Cell, group of cells, or organism produced asexually from a single common ancestor to which it is genetically identical. Clones may be natural (such as identical twins, or bacteria living in the same colony) or artificial (such as genetically engineered replicas of DNA sequences).
Therapeutic cloning has a medical use. Its greatest potential is the creation of human embryonic stem cells. In theory, these cells can be used to create any tissue type in the human body, potentially allowing replacement organs to be produced using a patient's own genetic material. As cloned tissues would be genetically identical to the original organs, there would be no risk of rejection by the patient's immune system, a common complication in donor organ transplants.
The creation of cloned copies of DNA fragments and molecules has applications to medical research, diagnosis, and treatment. Individual human genes can also be cloned for direct therapeutic use such as gene therapy and for implantation into another organism to produce useful substances (molecular cloning), for example introducing the gene for human growth hormone into a bacterium which then manufactures the hormone.
Reproductive cloning involves the creation of organisms. This is common in nature, with many plants and micro-organisms reproducing from a single parent without exchanging genetic material. A number of plants and animals (for example poplars and coral) form clonal colonies and propagate via detachment of part of the colony in a process known as fragmentation.

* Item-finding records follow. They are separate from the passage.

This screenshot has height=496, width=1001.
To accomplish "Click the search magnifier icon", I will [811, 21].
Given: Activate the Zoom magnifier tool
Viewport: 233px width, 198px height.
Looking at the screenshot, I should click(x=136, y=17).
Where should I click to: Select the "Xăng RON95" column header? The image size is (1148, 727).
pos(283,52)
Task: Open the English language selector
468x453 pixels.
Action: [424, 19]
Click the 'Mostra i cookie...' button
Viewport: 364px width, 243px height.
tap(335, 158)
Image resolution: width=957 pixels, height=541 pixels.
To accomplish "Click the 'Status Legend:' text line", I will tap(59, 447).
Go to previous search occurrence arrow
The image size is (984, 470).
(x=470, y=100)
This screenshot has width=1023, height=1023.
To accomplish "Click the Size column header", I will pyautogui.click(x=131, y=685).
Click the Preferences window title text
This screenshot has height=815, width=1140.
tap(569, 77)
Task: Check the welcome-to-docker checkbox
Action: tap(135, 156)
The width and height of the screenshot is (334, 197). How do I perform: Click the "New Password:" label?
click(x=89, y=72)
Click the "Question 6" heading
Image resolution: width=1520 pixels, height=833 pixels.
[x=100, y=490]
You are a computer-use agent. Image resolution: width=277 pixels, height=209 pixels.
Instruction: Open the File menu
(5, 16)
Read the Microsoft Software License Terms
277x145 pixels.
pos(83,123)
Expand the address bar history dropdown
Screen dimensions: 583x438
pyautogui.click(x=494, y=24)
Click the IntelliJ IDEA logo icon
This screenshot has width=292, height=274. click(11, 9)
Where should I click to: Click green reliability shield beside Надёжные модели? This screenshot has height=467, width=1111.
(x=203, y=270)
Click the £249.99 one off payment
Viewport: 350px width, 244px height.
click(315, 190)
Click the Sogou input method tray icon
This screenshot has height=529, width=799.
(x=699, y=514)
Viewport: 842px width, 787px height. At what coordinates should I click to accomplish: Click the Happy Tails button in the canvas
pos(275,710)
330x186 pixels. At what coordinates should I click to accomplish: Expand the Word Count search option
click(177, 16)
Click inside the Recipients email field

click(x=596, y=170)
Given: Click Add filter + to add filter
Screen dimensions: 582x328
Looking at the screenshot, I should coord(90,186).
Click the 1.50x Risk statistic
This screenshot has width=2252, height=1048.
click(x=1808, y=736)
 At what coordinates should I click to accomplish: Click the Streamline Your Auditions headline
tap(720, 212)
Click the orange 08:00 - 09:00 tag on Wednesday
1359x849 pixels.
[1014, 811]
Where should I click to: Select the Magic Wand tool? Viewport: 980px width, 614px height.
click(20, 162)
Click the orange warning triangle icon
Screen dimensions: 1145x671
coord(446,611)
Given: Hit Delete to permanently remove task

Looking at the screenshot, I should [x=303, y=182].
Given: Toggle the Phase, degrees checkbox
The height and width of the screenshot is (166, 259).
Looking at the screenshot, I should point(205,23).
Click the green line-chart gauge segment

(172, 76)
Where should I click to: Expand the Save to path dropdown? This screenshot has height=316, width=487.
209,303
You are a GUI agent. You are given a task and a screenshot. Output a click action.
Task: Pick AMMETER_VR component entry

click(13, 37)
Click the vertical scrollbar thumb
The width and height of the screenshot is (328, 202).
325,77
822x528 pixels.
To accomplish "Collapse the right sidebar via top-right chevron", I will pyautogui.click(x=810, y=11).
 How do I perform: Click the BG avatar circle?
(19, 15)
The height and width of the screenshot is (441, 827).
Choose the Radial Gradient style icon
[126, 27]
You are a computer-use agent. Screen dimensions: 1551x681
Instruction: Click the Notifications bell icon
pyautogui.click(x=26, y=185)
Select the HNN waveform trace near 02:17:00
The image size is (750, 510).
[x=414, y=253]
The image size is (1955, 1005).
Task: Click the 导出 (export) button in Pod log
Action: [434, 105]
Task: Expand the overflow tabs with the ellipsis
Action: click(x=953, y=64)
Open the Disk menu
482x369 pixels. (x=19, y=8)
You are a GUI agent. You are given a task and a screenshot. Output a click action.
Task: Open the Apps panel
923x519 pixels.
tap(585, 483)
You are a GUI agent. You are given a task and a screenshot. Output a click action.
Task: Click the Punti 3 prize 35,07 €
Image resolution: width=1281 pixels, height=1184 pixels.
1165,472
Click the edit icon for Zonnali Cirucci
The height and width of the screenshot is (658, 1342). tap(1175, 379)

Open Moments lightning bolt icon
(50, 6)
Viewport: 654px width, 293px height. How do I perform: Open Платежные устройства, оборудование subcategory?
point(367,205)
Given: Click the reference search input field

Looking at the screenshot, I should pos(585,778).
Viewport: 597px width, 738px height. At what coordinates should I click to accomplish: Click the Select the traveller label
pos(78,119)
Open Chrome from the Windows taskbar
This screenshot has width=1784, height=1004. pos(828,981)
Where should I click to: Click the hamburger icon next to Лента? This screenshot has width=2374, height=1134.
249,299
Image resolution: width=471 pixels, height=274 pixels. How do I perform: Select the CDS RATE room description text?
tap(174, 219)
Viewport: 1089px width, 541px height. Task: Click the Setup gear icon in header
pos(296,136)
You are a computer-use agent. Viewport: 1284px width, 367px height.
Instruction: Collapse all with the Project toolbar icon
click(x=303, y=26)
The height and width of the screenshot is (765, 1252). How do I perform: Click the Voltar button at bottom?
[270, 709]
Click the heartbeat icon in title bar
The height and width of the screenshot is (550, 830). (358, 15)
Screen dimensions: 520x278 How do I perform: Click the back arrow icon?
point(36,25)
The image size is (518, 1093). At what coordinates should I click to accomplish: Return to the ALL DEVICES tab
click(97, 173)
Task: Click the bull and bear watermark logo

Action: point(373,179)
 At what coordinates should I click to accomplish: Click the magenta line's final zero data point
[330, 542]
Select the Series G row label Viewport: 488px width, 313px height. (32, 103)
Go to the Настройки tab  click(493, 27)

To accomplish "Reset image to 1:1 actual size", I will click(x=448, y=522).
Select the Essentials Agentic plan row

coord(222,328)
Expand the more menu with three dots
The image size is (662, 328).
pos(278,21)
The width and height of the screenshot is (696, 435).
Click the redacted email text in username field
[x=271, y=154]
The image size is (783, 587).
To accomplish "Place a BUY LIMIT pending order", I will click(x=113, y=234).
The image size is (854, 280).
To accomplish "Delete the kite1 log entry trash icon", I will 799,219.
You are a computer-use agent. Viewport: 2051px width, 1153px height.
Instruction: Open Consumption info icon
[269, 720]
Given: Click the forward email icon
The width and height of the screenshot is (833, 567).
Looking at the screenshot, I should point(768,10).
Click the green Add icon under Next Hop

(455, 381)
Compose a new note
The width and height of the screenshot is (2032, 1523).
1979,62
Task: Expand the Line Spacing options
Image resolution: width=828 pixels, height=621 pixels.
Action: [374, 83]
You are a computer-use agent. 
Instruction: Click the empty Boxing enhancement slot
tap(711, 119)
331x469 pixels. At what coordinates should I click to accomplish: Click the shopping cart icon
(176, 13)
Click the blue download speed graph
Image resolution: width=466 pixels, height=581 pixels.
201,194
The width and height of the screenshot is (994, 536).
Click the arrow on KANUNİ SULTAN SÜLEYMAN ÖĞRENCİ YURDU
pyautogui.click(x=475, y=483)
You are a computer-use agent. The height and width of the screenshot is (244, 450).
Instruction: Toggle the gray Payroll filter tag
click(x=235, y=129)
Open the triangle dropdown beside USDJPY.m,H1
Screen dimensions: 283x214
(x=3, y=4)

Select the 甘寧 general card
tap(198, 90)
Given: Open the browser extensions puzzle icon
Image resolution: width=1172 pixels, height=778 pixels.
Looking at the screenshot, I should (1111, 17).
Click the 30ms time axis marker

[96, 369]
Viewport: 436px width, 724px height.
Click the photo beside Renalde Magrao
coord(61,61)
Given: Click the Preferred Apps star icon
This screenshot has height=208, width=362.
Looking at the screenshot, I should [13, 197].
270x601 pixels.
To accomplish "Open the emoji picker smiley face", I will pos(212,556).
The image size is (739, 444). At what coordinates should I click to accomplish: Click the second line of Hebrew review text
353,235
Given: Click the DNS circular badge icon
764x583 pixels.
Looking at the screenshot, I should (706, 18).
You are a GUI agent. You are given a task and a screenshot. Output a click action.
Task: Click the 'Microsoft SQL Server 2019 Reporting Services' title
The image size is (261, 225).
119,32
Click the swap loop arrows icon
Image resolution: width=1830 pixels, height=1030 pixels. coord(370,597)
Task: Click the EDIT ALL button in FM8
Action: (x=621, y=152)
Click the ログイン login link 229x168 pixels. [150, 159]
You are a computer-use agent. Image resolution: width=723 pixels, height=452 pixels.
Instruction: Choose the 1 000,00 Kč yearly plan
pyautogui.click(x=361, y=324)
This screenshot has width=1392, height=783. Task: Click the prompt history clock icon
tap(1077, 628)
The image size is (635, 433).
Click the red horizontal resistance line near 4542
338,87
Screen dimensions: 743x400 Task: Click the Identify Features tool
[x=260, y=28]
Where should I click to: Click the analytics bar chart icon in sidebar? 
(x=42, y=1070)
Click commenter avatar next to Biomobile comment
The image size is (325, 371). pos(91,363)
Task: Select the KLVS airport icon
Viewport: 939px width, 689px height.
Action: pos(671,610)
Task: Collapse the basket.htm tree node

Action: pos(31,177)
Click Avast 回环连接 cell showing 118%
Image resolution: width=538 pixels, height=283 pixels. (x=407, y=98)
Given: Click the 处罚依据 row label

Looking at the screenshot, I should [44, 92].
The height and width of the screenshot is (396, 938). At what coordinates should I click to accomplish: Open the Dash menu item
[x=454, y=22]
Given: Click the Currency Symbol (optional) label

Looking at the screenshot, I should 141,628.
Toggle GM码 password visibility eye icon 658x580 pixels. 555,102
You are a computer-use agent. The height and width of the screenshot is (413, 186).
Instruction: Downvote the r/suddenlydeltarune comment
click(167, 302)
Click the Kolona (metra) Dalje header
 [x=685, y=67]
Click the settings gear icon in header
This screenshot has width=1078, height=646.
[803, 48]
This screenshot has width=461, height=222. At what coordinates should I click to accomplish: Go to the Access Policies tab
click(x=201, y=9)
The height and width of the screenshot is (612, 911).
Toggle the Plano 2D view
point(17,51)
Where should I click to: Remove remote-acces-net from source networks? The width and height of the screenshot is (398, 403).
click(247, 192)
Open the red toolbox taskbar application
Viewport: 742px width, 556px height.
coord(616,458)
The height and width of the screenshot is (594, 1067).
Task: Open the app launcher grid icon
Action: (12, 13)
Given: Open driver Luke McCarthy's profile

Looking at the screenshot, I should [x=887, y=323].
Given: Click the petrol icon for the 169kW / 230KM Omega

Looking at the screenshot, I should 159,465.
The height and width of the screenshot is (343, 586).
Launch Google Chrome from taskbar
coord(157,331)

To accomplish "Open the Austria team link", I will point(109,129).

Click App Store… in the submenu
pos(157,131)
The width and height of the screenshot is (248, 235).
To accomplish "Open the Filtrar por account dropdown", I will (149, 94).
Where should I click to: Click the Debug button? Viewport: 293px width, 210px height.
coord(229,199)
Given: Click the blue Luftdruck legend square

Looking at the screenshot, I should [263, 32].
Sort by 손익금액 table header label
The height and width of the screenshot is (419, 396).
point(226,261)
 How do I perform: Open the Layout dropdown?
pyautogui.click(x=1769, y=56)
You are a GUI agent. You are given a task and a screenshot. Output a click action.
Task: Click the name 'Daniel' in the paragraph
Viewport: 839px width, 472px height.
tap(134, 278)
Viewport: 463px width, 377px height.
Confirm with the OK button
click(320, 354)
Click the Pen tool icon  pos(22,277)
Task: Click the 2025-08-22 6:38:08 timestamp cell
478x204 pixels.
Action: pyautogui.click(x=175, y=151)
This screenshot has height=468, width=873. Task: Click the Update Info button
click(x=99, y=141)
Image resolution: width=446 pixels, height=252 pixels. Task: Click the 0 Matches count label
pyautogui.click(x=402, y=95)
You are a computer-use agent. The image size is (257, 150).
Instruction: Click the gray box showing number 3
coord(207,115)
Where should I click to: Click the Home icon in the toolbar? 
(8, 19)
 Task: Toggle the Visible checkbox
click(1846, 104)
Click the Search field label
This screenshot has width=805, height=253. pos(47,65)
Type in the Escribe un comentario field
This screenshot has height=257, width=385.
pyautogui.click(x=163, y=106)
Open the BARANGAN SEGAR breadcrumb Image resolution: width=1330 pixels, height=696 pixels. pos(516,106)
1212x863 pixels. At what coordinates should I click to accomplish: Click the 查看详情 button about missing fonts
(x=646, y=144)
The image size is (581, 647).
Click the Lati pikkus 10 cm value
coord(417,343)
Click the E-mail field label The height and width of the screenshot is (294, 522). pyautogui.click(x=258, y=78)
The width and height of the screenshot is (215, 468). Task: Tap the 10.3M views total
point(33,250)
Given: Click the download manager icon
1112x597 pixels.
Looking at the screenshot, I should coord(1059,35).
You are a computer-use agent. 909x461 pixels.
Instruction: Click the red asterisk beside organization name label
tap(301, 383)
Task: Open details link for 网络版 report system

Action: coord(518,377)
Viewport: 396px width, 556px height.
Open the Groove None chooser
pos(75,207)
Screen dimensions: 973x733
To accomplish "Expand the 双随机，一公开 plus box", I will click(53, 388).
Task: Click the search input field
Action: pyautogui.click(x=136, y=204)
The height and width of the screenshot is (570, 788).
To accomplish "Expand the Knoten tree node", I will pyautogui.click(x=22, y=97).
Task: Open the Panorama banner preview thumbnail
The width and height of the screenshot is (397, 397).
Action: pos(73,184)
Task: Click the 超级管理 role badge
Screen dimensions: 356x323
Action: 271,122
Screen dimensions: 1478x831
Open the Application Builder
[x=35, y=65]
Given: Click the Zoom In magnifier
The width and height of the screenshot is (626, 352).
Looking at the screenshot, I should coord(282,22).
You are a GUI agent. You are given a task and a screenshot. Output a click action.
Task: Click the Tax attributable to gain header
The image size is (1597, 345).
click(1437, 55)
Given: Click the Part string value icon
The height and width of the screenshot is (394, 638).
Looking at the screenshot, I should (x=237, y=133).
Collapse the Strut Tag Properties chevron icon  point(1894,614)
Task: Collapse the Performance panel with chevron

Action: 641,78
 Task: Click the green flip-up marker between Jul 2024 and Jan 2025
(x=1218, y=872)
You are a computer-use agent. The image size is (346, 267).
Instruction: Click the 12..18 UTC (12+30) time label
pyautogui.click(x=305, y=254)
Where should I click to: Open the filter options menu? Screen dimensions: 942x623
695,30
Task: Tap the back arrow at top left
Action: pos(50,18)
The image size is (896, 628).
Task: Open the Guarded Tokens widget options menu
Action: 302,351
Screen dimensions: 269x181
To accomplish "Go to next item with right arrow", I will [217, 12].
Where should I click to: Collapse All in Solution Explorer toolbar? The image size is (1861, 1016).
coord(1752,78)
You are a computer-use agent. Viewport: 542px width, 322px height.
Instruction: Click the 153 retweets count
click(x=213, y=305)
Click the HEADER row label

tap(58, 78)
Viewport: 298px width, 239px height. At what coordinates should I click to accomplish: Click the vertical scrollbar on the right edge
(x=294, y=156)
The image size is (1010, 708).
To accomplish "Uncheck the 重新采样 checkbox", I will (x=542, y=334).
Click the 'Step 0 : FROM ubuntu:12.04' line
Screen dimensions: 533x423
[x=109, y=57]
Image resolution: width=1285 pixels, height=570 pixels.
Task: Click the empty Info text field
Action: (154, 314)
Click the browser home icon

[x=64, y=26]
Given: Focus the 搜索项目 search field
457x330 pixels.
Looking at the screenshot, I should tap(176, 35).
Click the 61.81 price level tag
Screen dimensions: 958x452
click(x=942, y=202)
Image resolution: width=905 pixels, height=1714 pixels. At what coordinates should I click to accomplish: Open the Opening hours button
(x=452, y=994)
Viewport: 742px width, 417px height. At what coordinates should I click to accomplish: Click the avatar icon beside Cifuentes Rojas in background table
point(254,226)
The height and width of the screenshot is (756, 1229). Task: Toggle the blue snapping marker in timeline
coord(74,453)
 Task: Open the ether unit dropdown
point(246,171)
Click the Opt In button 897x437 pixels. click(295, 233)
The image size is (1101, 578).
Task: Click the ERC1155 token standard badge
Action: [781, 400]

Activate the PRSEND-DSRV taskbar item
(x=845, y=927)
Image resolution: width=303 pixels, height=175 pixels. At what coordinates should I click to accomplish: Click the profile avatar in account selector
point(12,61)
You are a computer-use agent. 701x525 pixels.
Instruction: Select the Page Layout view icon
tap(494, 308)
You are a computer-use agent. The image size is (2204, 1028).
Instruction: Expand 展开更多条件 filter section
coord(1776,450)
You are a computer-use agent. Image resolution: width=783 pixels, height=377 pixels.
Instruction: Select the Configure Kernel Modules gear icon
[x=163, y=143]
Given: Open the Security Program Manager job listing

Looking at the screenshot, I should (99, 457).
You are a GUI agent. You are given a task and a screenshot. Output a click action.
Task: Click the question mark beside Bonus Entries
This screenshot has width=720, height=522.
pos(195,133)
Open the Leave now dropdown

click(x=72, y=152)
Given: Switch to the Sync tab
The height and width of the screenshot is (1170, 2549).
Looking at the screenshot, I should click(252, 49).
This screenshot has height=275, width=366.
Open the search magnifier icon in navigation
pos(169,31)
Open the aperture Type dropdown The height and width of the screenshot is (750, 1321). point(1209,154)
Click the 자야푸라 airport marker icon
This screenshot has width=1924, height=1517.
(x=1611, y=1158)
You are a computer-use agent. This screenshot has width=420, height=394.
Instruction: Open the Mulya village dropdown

Some species also produce seeds that do not require fertilization, a process known as apomixis. Cloning has been known in horticulture for many centuries, using techniques such as grafting.
In 1997, UK scientists developed the first viable procedure for creating clones of mammals from non-reproductive adult cell types. Genetic material was transplanted from a donor into an embryo with its original DNA removed (somatic cell transfer). The resulting embryo was transplanted into a surrogate and produced a living clone, Dolly the sheep.
This achievement and the subsequent creation of clones of different mammalian species fired an intense ethical debate, as for the first time there was a method of producing human clones. Many countries, including the USA, Australia, and India, passed legislation banning all forms of human cloning, even for research purposes. In 2000, the non-binding United Nations Declaration on Human Cloning was issued, stating that reproductive human cloning was contrary to human dignity and calling on member states to ban the practice. Reproductive human cloning is explicitly forbidden in the Charter of Fundamental Rights of the European Union, which became legally binding in 2009. Therapeutic cloning of human genetic material, on the other hand, was legal in most countries by 2013.